US20120030834 relates to achieving a plant protective effect through the identification of target coding sequences and the use of recombinant DNA technologies for post-transcriptionally repressing or inhibiting expression of the target coding sequences in the cells of plant-parasitic nematodes. The disclosed gene targets show significant conservation at the nucleotide level between orthologs from different Meloidogyne species, facilitating genus-wide targeting by RNA interference.
US20080184391 relates to a transgenic plant having a nucleic acid molecule of a pathogen, wherein the transgenic plant has increased resistance to infection by the pathogen. The nucleic acid molecule of the pathogen is one of (a) a portion of a polynucleotide coding for a protein of the pathogen; (b) a complementary sequence to (a); (c) a combination of (a) and (b); and (d) a combination of (a) and (b) further having a spacer nucleotide sequence. The protein of the pathogen is one of a protein involved in chromatin remodeling in the pathogen, a protein in a recombination pathway of the pathogen, a protein in a nucleotide repair pathway of the pathogen, a protein for post transcriptional processing of RNA in the pathogen, or combinations thereof.
EP1799029 relates to compositions for controlling plant parasites and compositions for increasing root growth, more particularly to nucleic acid compositions for controlling nematode disease or increasing root growth.

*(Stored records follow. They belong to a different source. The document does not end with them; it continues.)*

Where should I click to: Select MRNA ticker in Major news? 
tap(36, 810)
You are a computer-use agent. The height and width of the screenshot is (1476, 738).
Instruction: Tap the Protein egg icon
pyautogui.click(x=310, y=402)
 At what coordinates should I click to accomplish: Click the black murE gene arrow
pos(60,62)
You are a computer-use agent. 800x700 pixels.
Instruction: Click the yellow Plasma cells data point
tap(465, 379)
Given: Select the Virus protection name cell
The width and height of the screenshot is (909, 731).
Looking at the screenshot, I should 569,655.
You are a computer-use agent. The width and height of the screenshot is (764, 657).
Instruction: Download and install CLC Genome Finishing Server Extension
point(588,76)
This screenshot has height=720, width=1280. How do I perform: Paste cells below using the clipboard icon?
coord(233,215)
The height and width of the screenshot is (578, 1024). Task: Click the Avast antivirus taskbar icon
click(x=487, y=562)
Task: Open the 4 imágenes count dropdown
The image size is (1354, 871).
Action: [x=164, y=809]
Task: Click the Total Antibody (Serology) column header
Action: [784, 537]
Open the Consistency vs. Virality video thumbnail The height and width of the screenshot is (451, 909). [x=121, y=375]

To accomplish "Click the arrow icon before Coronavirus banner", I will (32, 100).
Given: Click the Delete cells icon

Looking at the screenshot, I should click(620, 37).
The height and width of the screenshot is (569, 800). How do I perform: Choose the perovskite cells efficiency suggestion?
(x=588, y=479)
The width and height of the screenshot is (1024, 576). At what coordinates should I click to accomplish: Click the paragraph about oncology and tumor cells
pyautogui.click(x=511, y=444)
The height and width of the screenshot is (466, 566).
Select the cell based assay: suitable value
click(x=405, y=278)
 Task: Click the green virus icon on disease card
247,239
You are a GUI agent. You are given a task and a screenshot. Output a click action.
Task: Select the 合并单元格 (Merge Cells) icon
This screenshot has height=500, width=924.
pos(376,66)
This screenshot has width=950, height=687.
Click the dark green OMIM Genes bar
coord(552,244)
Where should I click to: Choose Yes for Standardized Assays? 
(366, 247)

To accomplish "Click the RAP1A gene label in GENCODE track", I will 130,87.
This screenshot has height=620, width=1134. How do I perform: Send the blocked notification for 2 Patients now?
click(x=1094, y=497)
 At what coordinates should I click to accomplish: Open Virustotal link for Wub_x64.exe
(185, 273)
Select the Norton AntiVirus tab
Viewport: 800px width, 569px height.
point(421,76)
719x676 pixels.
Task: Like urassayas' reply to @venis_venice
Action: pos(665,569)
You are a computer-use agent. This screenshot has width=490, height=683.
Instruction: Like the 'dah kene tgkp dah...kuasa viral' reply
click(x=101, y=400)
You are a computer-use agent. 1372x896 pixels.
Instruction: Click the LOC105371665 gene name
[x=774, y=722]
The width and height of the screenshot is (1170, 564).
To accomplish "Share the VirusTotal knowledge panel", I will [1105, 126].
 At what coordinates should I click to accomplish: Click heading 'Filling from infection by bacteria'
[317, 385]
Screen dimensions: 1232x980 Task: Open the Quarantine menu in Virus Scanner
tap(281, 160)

US20110150839 relates to a method to obtain transgenic plants resistant to the attack of phytopathogens (i.e. parasites and phytophages) based on RNA interference, Which contemplates the expression of double strand RNA (dsRNA) in the plant tissues, suitable for inhibiting the functionality of a GPCR receptor, Whose functioning is vital for fungi, herbivorous insects or phytopathogenic nematodes.
US20030150017 relates to methods which provide for the genetic control of pathogen infestation in host organisms such as plants, vertebrate animals and fungi. Such methods utilize the host as a delivery system for the delivery of genetic agents, preferably in the form of RNA molecules, to a pathogen, which agents cause directly or indirectly impairment in the ability of the pathogen to maintain itself, grow or otherwise infest a host plant, vertebrate animal or fungus. Also provided are DNA constructs and novel nematode nucleotide sequences for use in same, which facilitate pathogen resistance when expressed in a genetically-modified host. Such constructs direct the expression of RNA molecules substantially homologous and/or complementary to an RNA molecule encoded by a nucleotide sequence within the genome of a pathogen and/or of the cells of a host to effect down regulation of the nucleotide sequence. Particular hosts contemplated are plants, such as pineapple plants, and particular pathogens are nematodes.
CN102352357 relates to a method for inhibiting gene dsRNA of neuropeptide FLPs its application. The invention provides larvae of M. incognita in solution of dsRNA reduces root nematodes tendency to migrate host plants, to reduce host plants colonization, and also inhibit nematode reproduction.
Thus, there is a need of an effective method for the inhibition of RKNs, which is capable of achieving the reduction in the multiplication of nematodes at multiple stages and can ultimately help in the reduction of multiple factors/components like the simultaneous decrease in the female population laying eggs, decrease in egg production etc. so as to ensure the complete and successful elimination of the infecting nematodes.